## Input data:
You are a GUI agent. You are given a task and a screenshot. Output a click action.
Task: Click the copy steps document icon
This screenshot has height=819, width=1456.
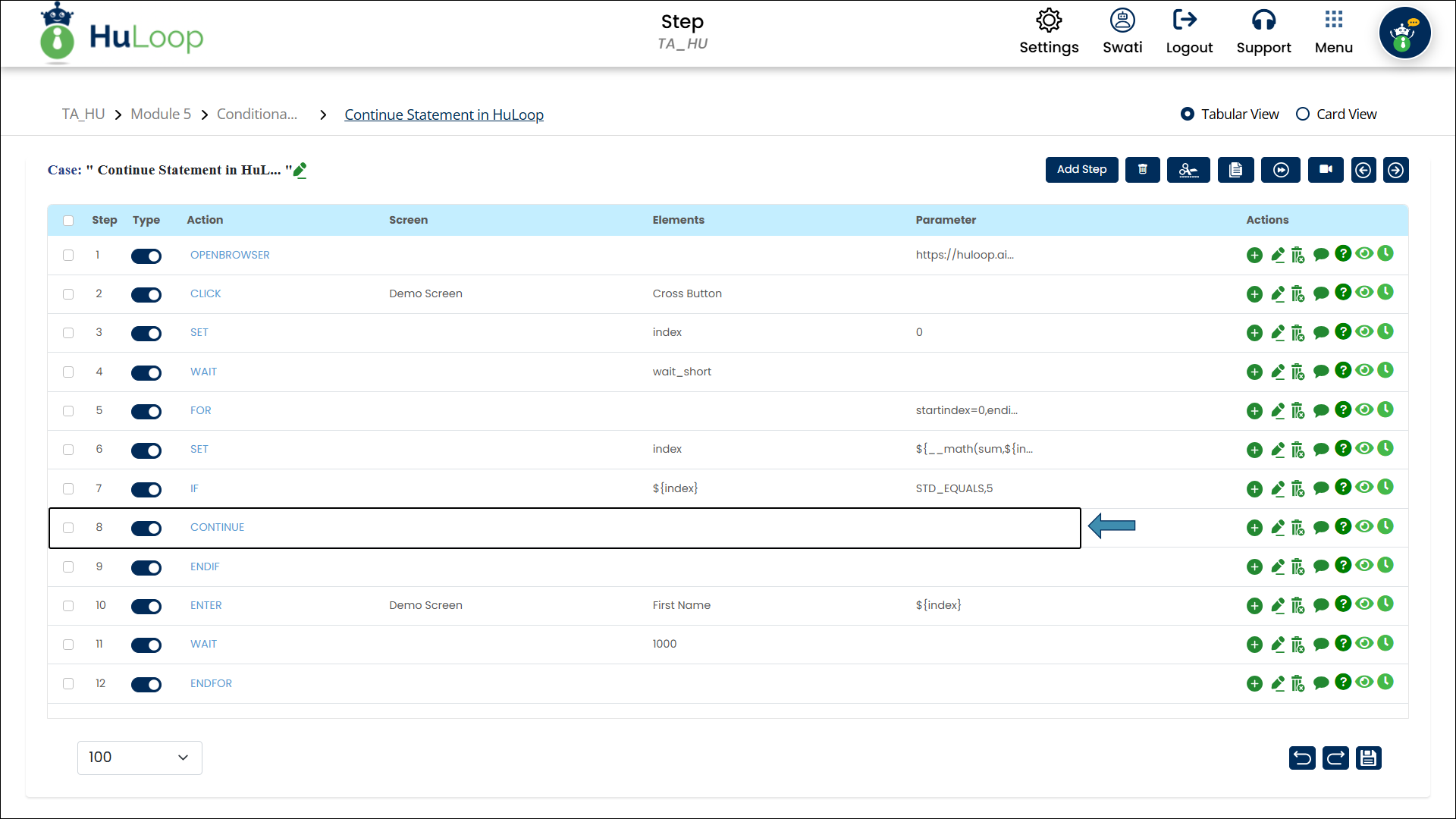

* * *

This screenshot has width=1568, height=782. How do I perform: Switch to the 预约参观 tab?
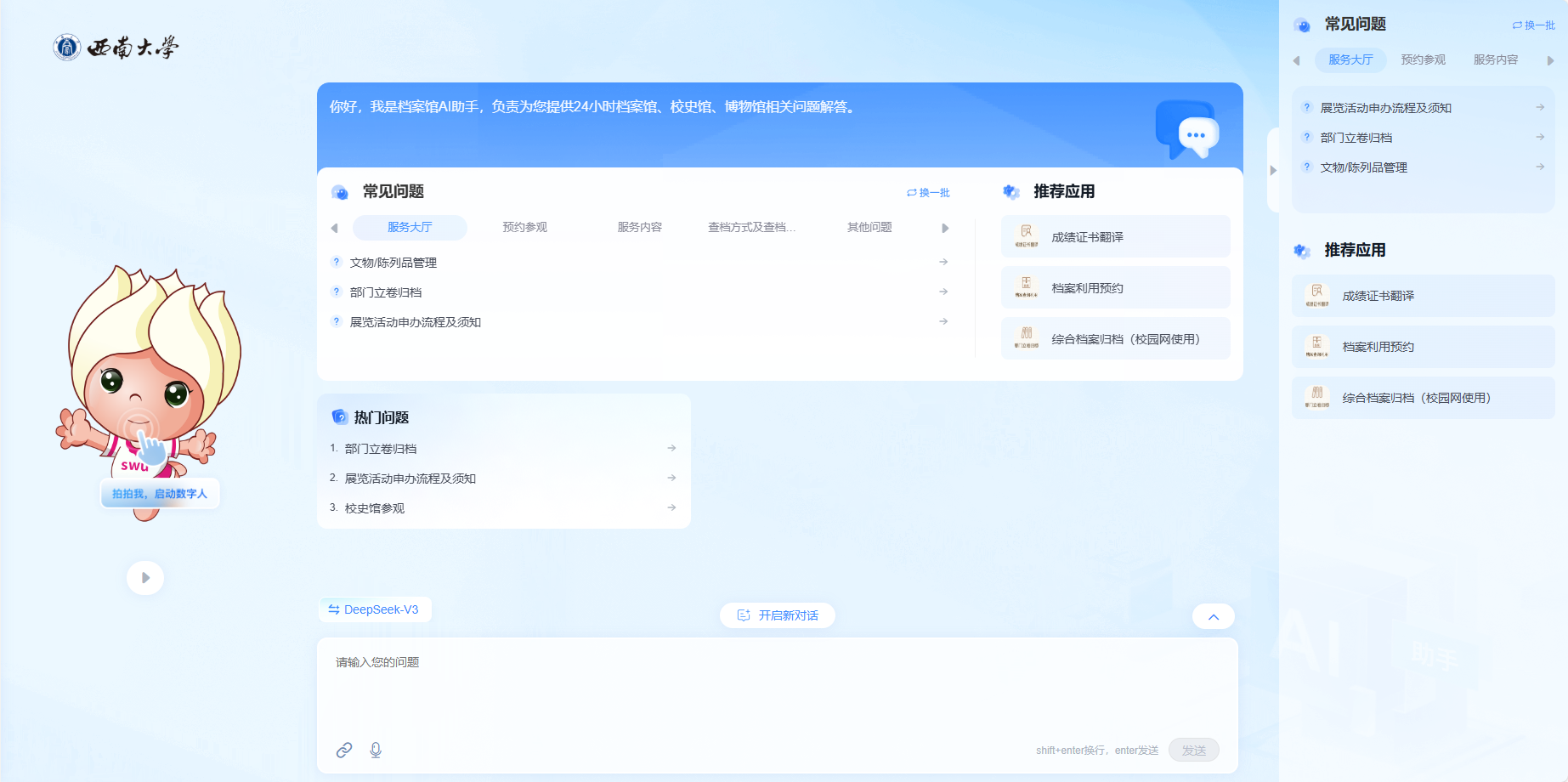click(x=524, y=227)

## Work order:
Repeat, exactly as they stand above, the lines from the line with "Task: Click the copy steps document icon" to the line with "This screenshot has height=819, width=1456.", both lines included.

## Answer for the task:
Task: Click the copy steps document icon
This screenshot has height=819, width=1456.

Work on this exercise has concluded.